> _Data for this exercise_
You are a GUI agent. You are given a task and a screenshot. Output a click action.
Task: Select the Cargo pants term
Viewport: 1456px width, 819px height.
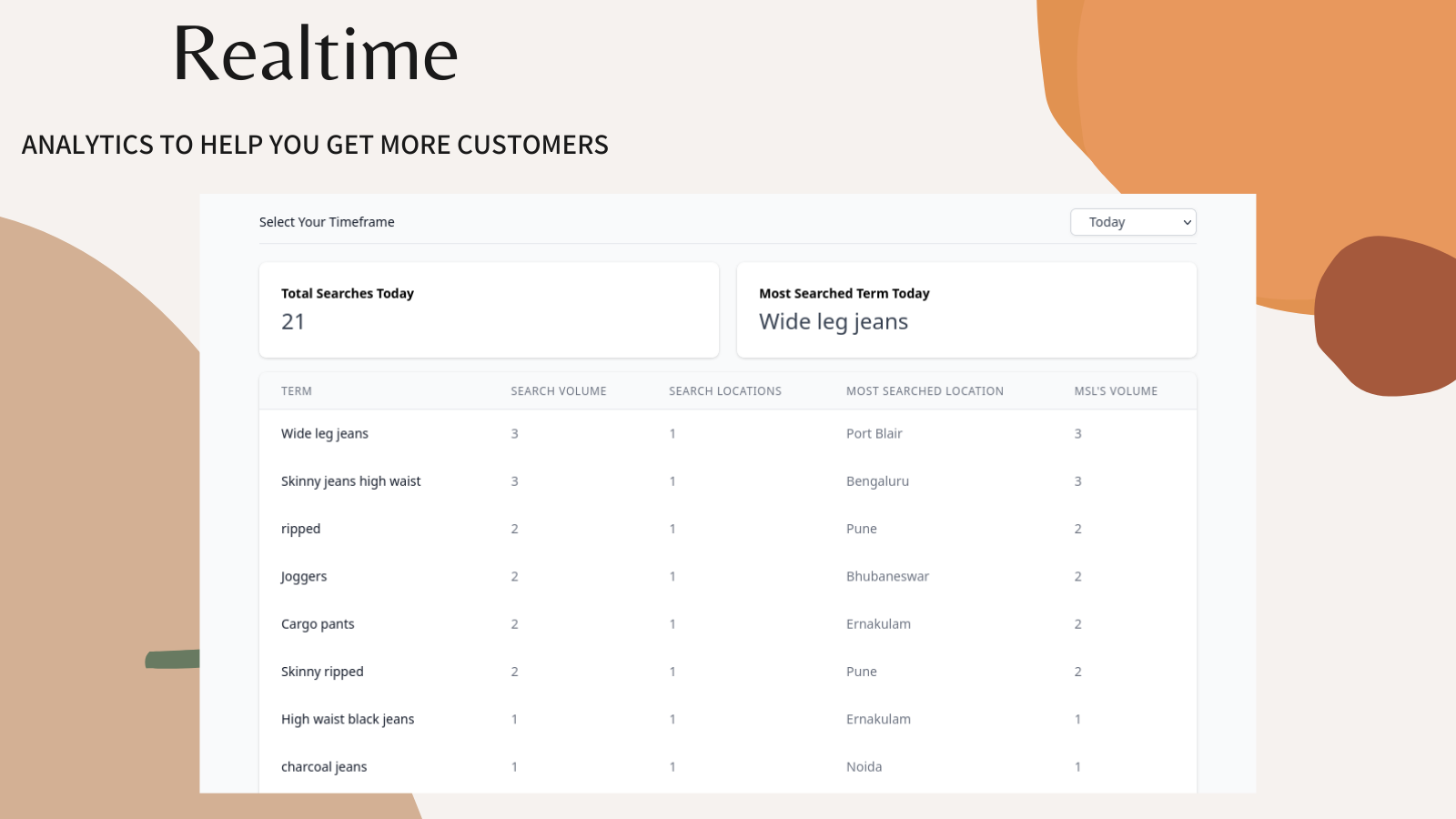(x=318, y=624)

...

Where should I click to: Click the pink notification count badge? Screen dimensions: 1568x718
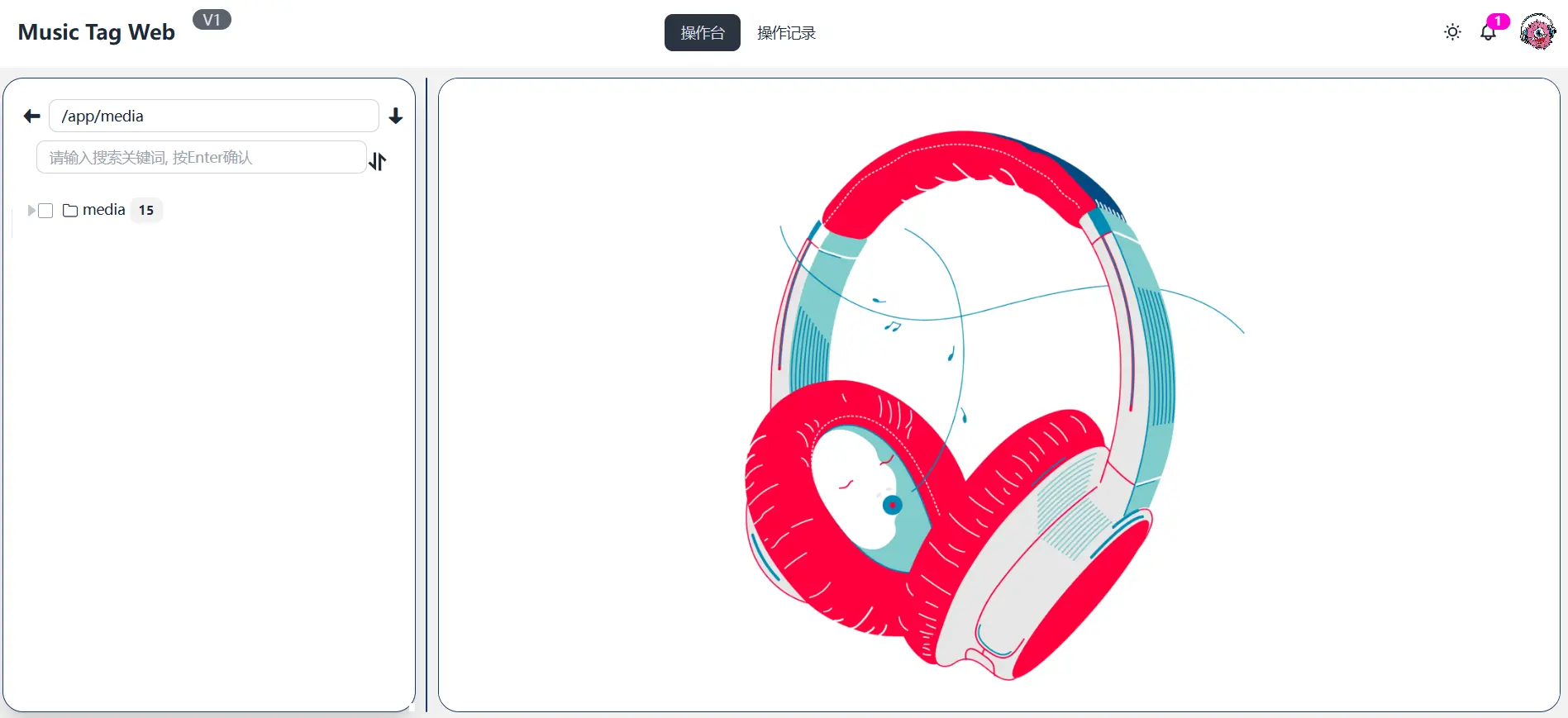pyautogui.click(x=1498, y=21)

==

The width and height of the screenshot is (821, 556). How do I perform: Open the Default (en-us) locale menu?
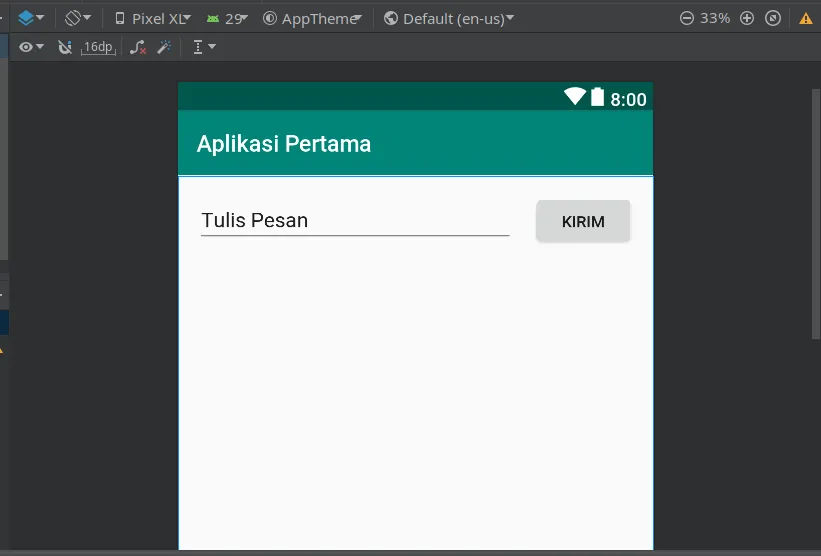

> _Work to be completed_
Please copy out, word for word, the records between the lines holding "You are a GUI" and "(x=318, y=624)", inclusive, and omit the pictures from your copy.

> _Complete output_
You are a GUI agent. You are given a task and a screenshot. Output a click action.
Task: Select the Cargo pants term
Viewport: 1456px width, 819px height.
(x=318, y=624)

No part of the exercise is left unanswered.